A proposed ban on the sale of live animals for food in San Francisco may have householders who operate kosher kitchens wondering whether such legislation applies to them. But the ban will not affect kosher butchers, say those who work in the kosher-meat industry.
That’s because when the meat arrives from the East or Midwest to local shops selling kosher products, the animals have already been slaughtered and kashered, explains Gary Freeman, owner of Oakland Kosher Foods.
The animals, he adds, “are killed in the most humane way.”
How animals are killed is at the heart of the ban, which the city’s Commission of Animal Control and Welfare voted last week to approve by a 7-3 margin, with one abstention.
The issue now moves to the San Francisco Board of Supervisors, where some observers expect a continuation of the rancorous debate that brought it there.
Animal rights activists say live animals are often kept in cramped, squalid quarters and killed in inhumane ways.
Members of the Chinese-American community, among whom the sale of live animals for food is common, say the ban displays insensitivity toward their culture and prevents them from obtaining the freshest food possible.
The ban would apply to the sale of live mammals, birds, fowl, reptiles and amphibians in San Francisco. It would not apply to fish or shellfish.
Animal rights activists say they have discovered a range of abuses currently perpetrated against live animals in San Francisco shops. For instance, they cite butchers who rip off turtles’ shells, and chickens crowded in tiny cages without food or water.
The animal control commission has spent nearly two years studying the practice of live animal sales in San Francisco.
The laws regulating how kosher animals are slaughtered are strict.
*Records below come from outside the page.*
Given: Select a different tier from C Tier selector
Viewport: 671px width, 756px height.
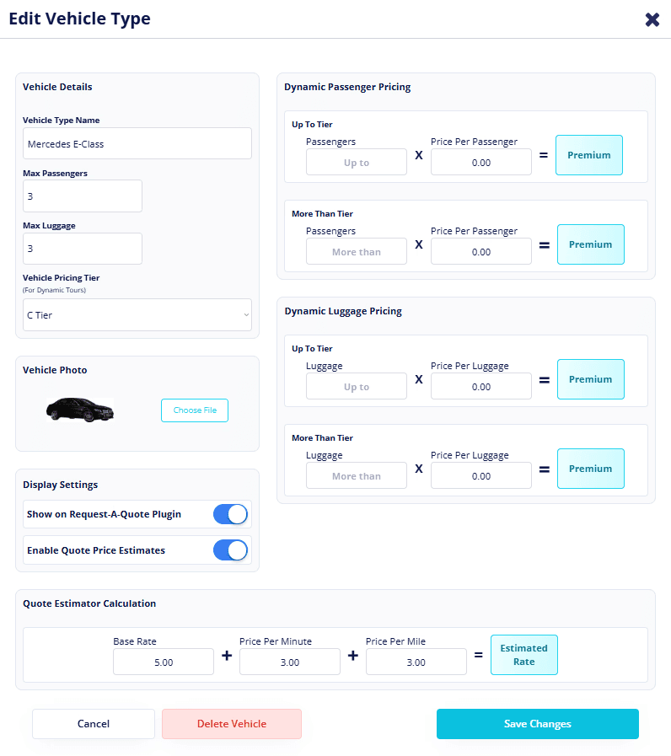Looking at the screenshot, I should tap(137, 314).
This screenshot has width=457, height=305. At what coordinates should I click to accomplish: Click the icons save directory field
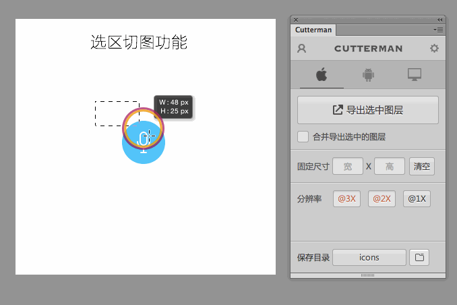[369, 257]
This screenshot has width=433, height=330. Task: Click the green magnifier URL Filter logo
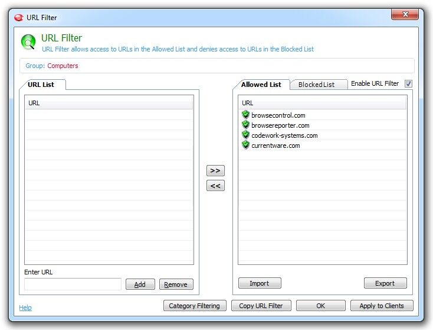28,43
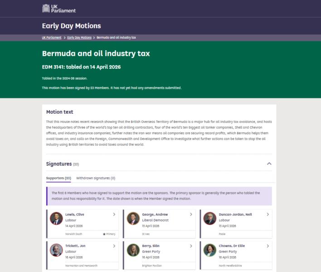Click the chevron on Jon Trickett card
Viewport: 321px width, 272px height.
pyautogui.click(x=114, y=246)
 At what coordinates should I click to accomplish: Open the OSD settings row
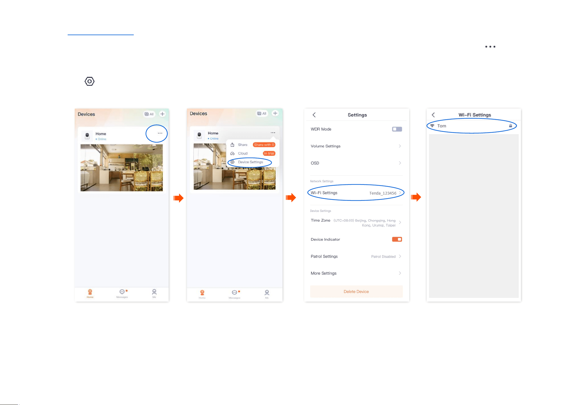[356, 163]
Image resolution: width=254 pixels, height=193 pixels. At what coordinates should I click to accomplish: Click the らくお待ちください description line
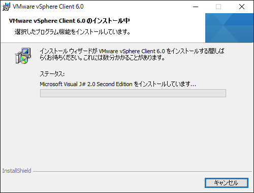point(102,58)
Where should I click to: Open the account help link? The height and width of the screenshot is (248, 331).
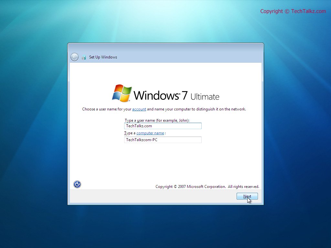pyautogui.click(x=139, y=109)
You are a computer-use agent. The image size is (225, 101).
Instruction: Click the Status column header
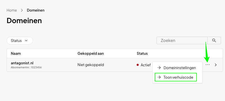coord(142,54)
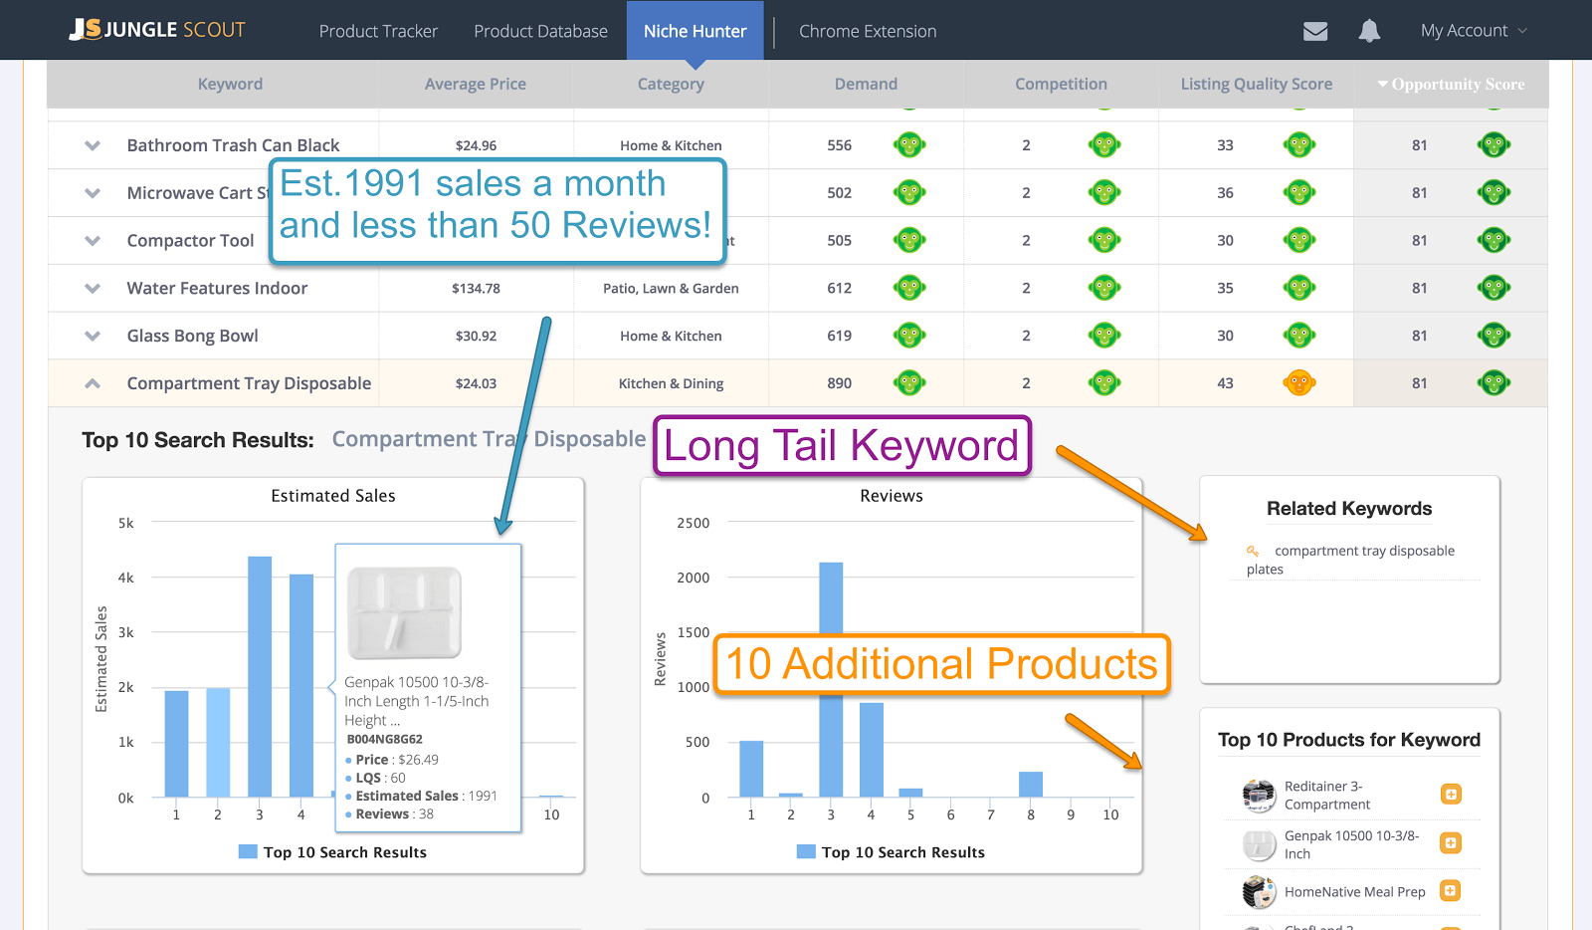Click the envelope messages icon
The image size is (1592, 930).
(x=1314, y=31)
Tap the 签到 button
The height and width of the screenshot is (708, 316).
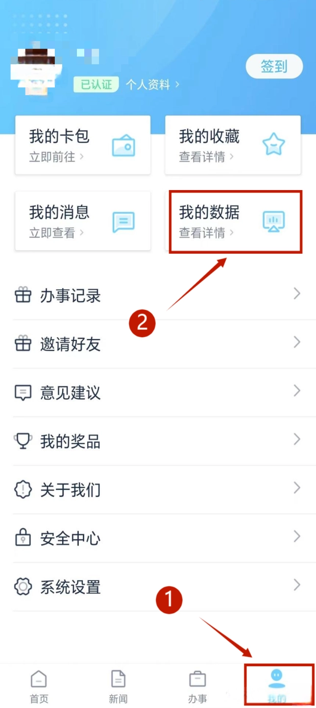274,66
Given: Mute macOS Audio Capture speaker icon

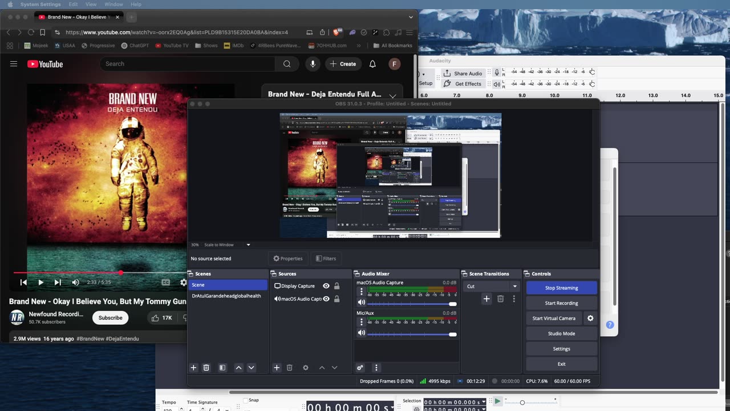Looking at the screenshot, I should (x=361, y=303).
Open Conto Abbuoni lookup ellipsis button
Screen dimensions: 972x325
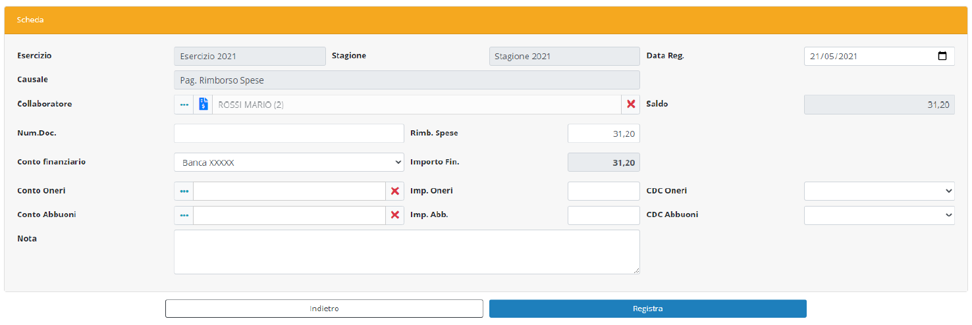(x=184, y=215)
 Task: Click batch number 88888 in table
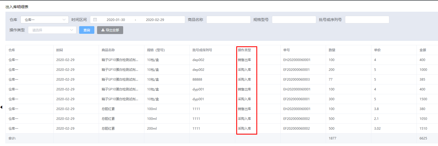tap(197, 80)
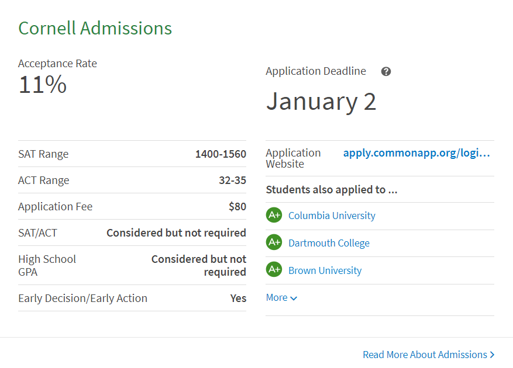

“It’s done with an extremely sharp instrument, which virtually renders the animal unconscious when it’s put on the animal’s neck,” said Rabbi Jacob Traub of Orthodox Congregation Adath Israel in San Francisco. “For all intents and purposes, [the animal] is dead at that moment. The slaughter is very, very quick.”
If the instrument used to slaughter an animal is found to have so much as a nick, the animal is rendered nonkosher. That’s because a nick can cause the animal unnecessary pain, Traub explained.
“All those [precautions] are done against cruelty to animals,” he said.
Looking at the basic facts of the live animal controversy, Traub said he sympathizes with the Chinese-American community.
“I don’t like to see the government, whether federal, state or local, impinging on the rights of ethnic communities,” he said. “Before they go and pass any legislation, they should take into account the ethnicity of the community — their needs, their desires. I think it’s important.”